MATERIAL SHOWN -

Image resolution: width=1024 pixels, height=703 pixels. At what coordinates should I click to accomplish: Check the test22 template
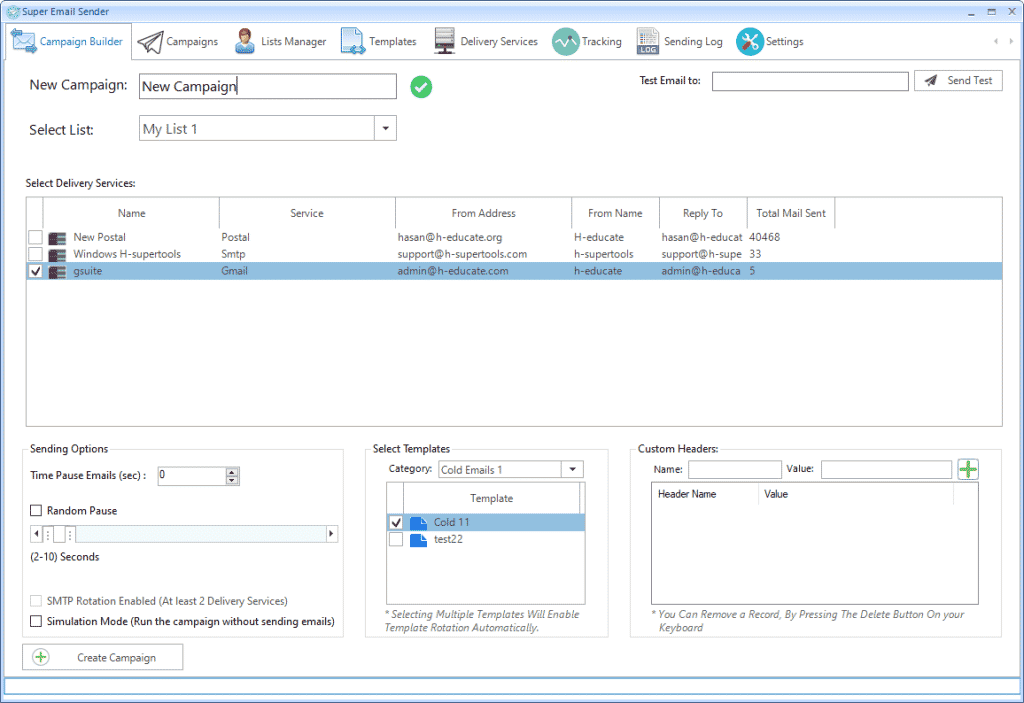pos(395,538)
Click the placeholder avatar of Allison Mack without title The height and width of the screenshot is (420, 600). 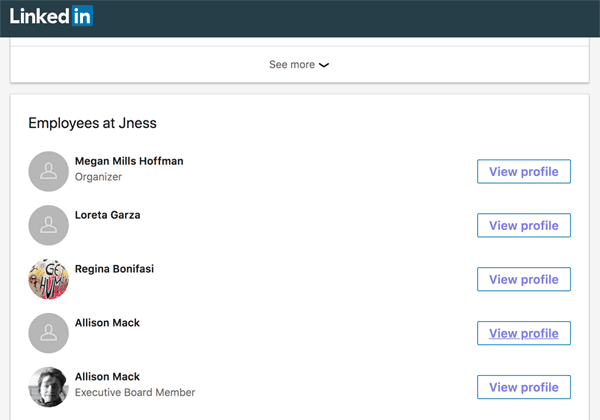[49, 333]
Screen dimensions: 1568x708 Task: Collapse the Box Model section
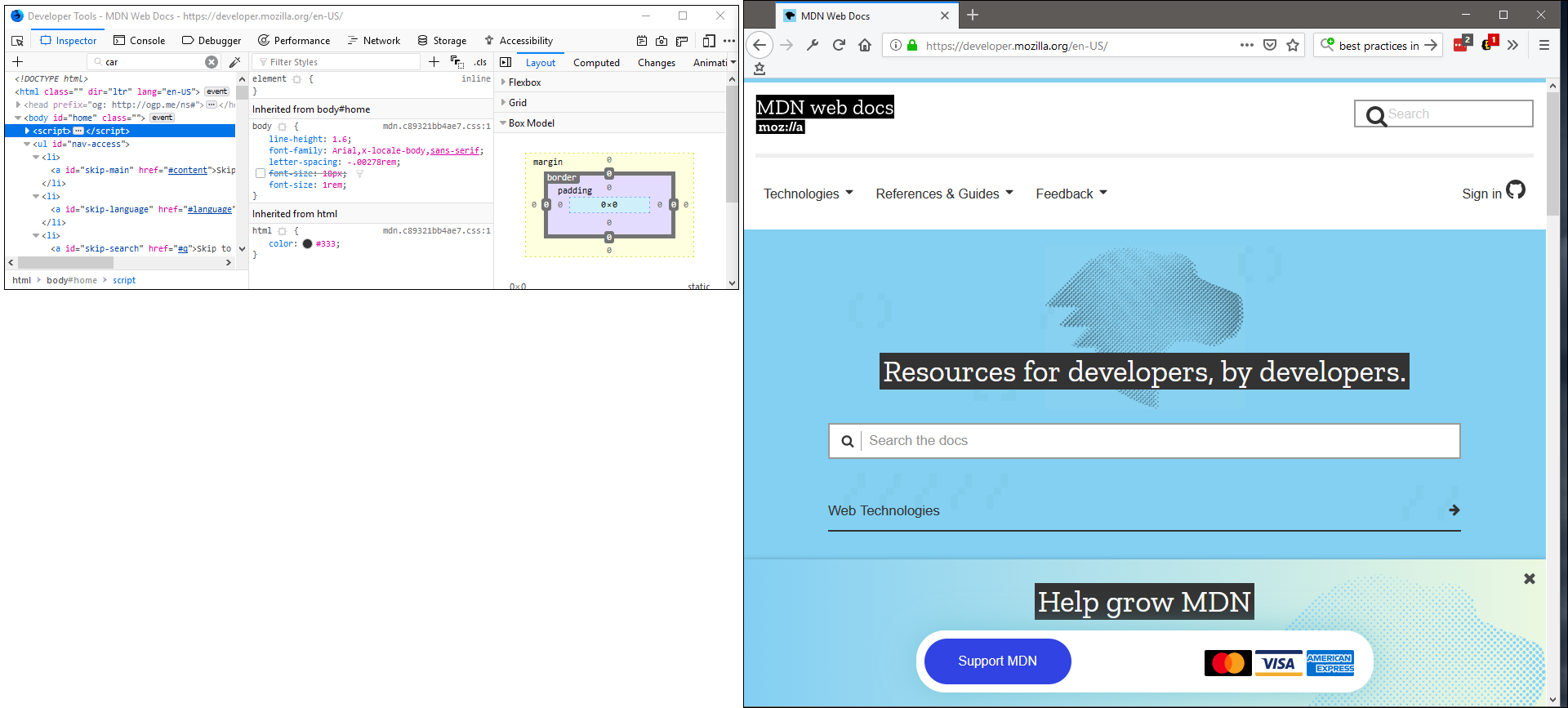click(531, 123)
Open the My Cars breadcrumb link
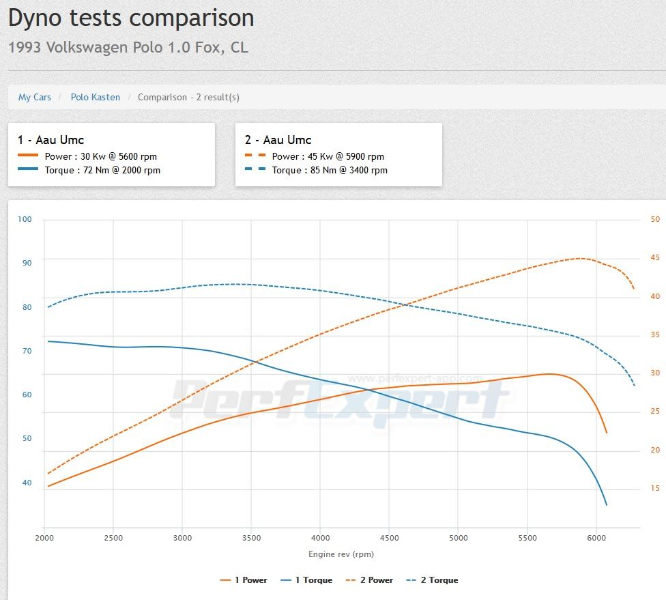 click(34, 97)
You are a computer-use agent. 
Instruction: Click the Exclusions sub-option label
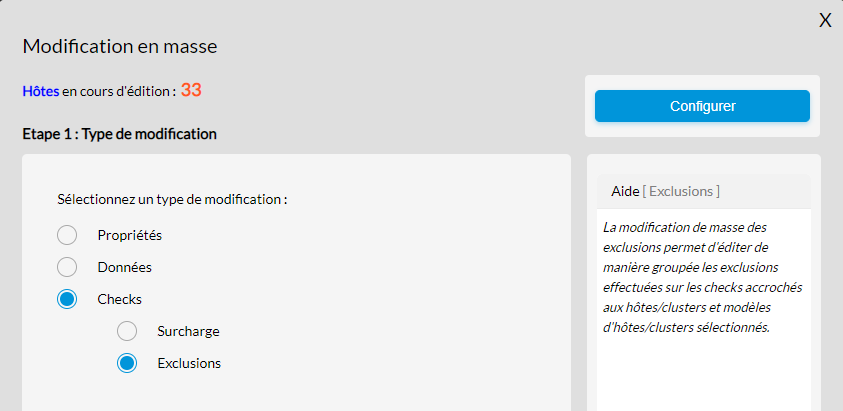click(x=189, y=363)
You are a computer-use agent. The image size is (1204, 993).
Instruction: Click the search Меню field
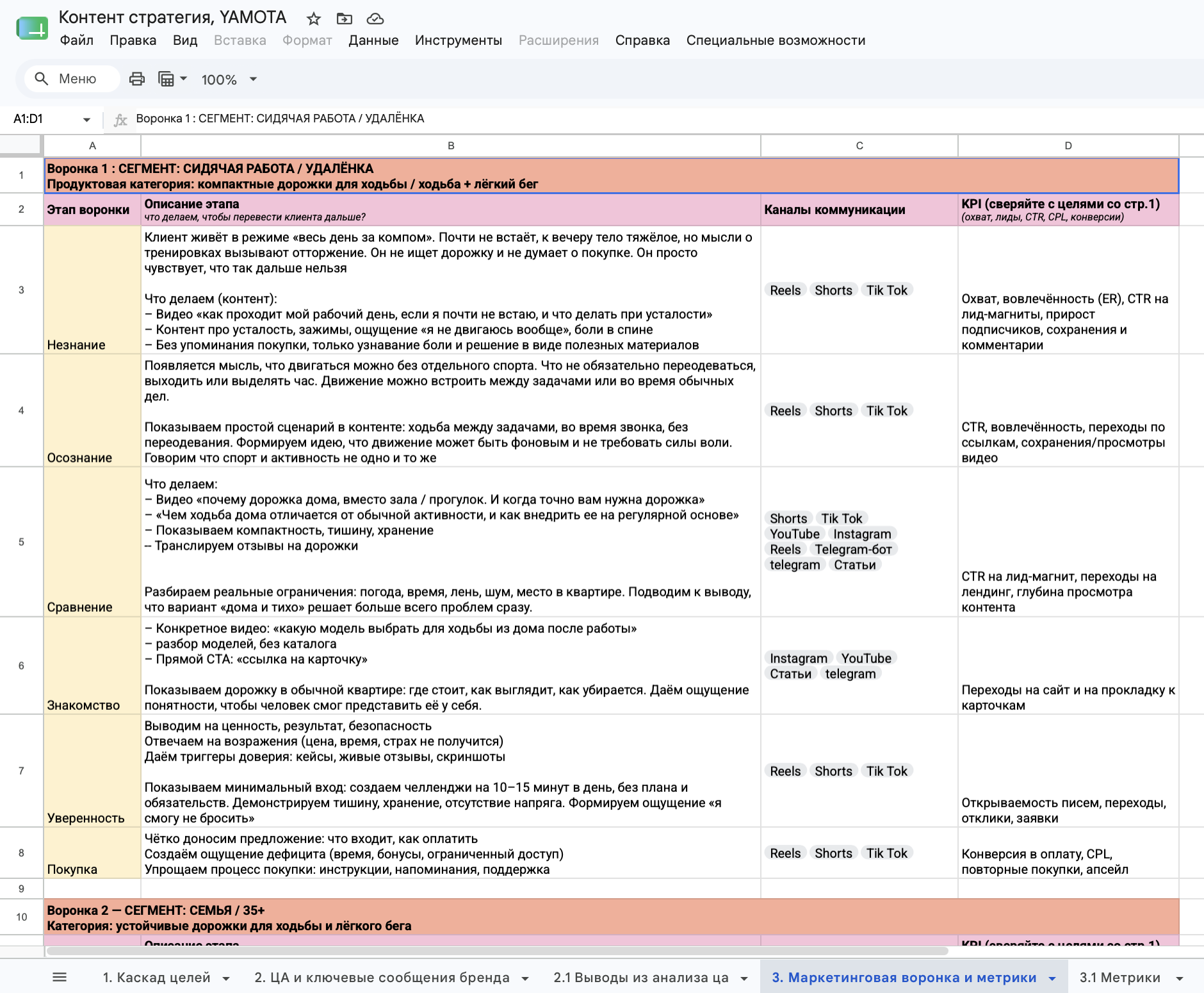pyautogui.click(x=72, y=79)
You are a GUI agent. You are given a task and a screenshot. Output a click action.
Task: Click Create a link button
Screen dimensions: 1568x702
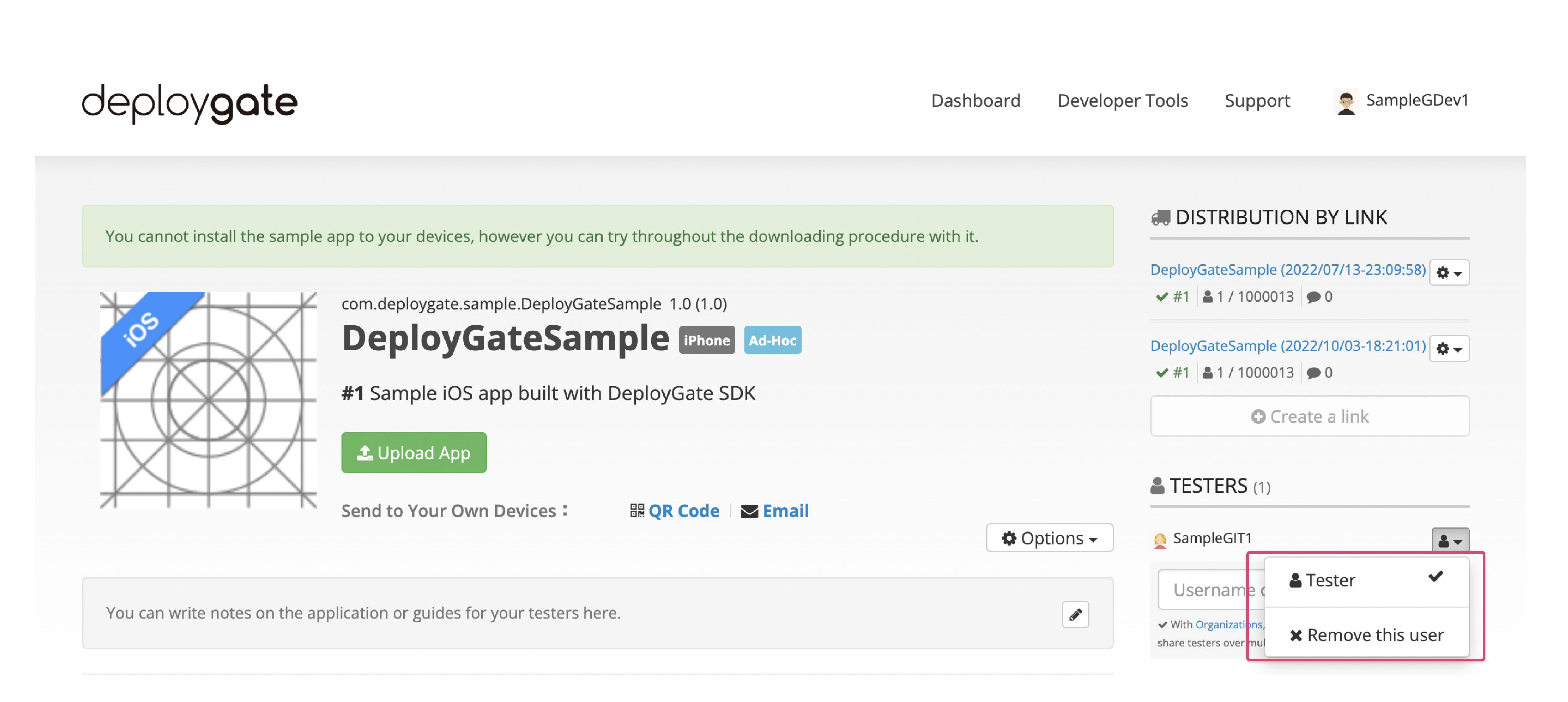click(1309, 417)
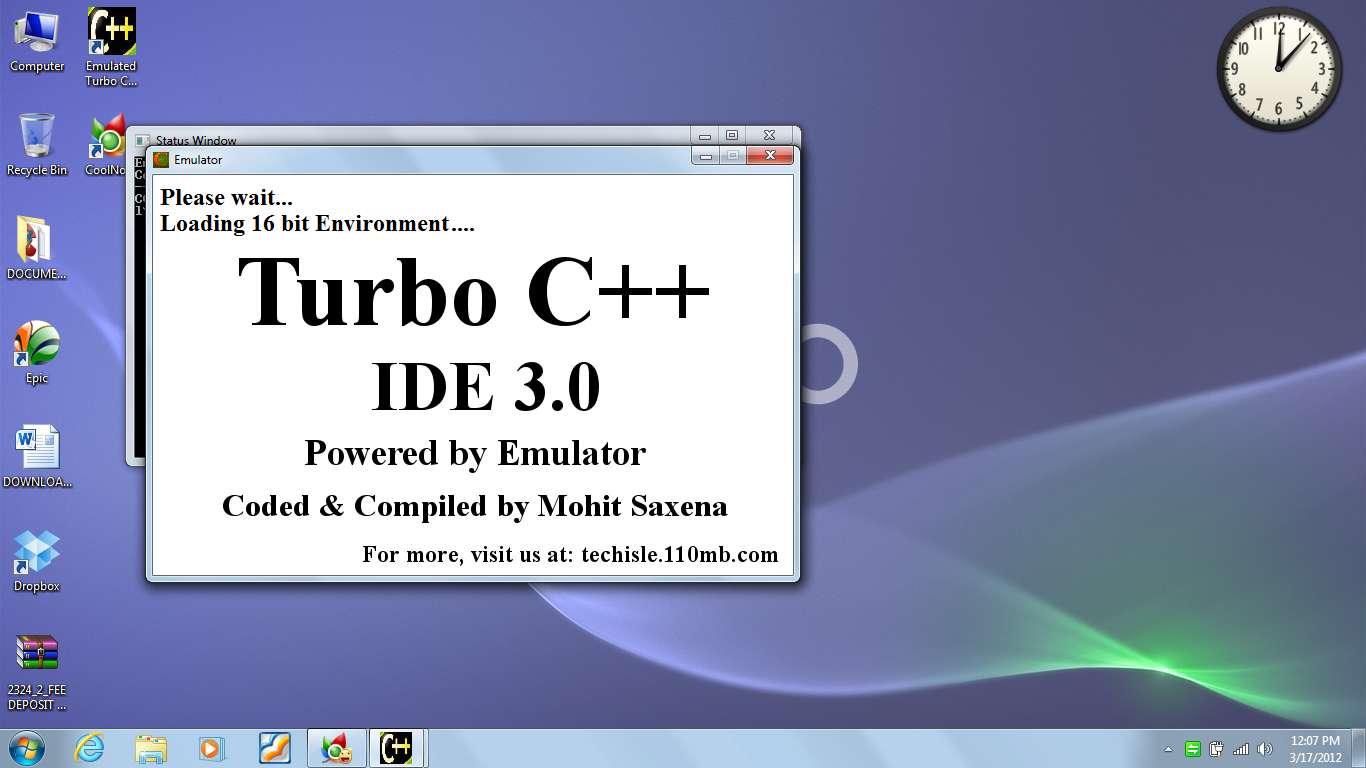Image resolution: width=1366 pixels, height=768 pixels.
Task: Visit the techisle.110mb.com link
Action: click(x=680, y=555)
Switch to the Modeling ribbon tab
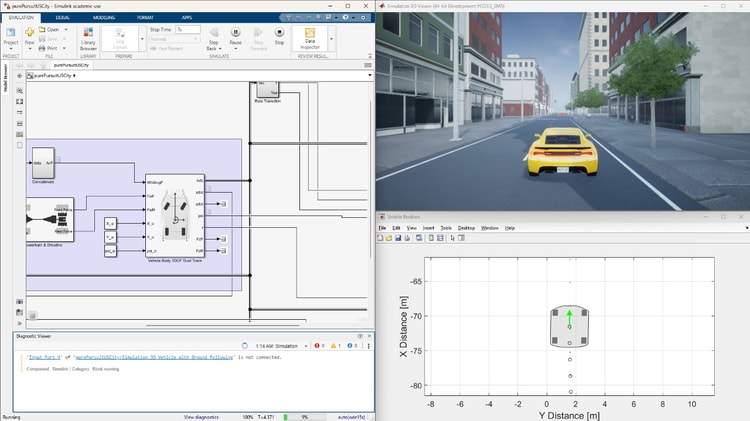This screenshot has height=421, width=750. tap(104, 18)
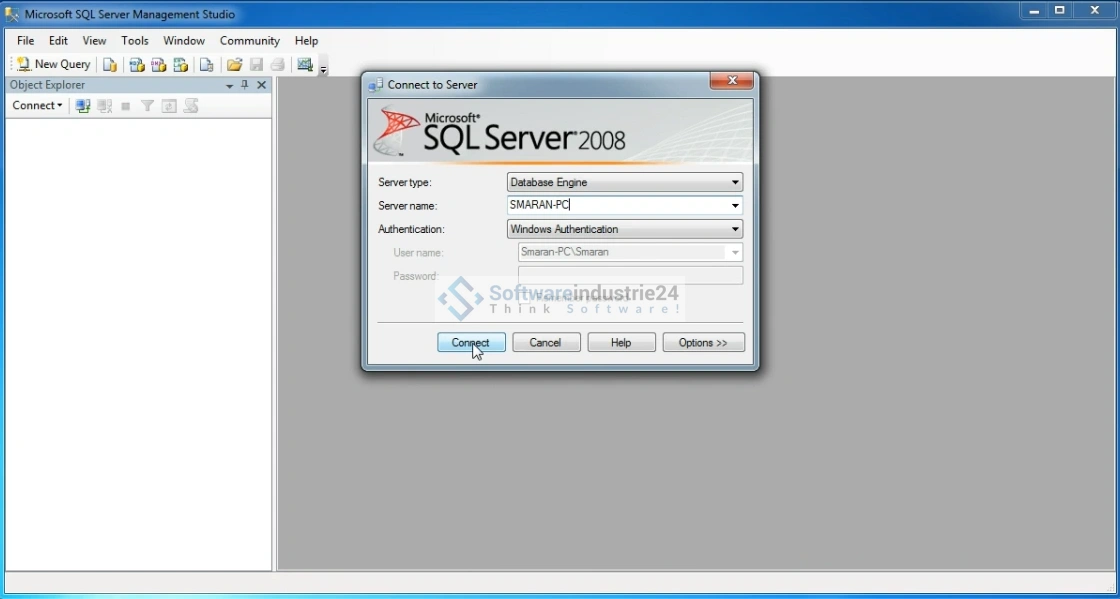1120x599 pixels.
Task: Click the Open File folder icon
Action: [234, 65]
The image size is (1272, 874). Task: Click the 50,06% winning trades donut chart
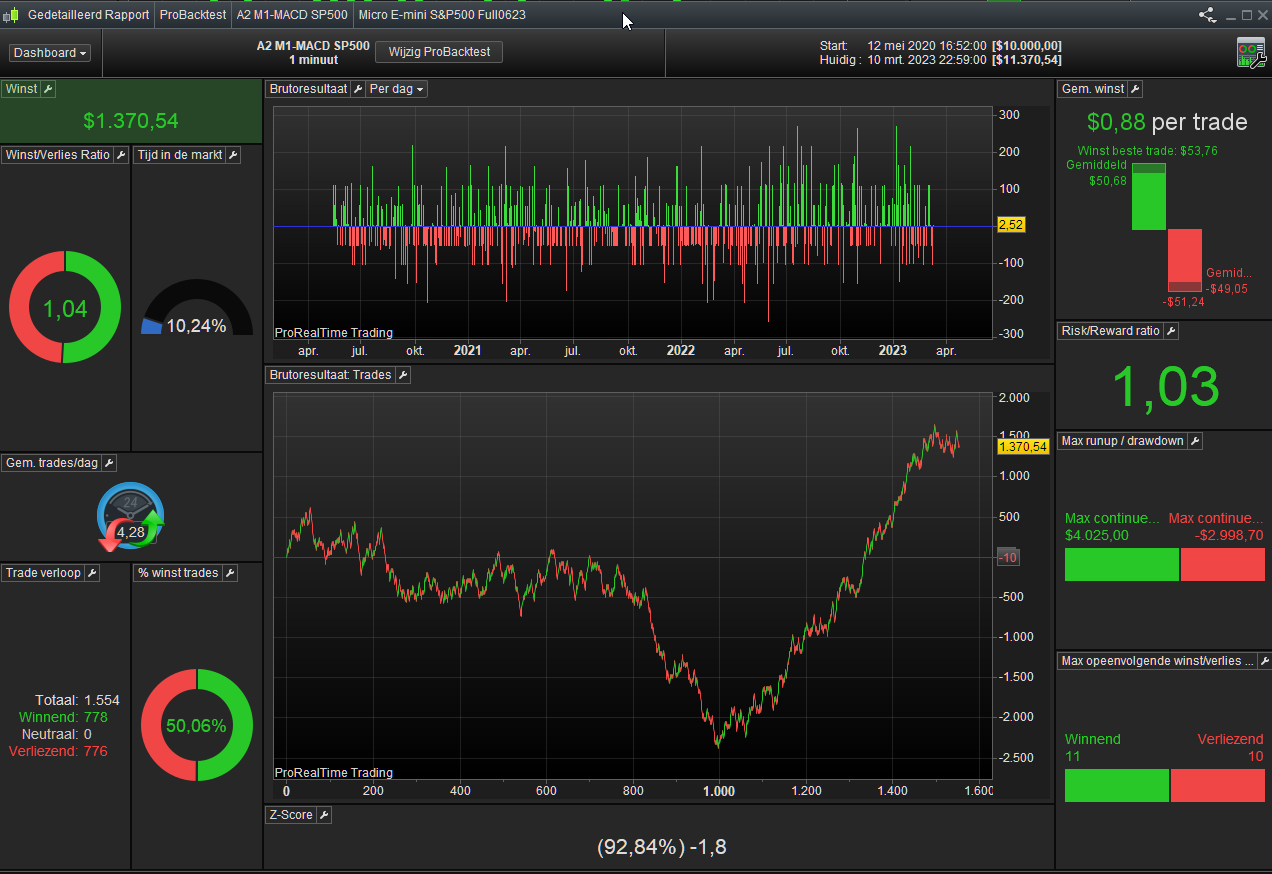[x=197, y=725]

WORK REQUIRED - Go through the records above and count every line that includes "agent". Give the number and nothing else.

YOUR SOLUTION - 3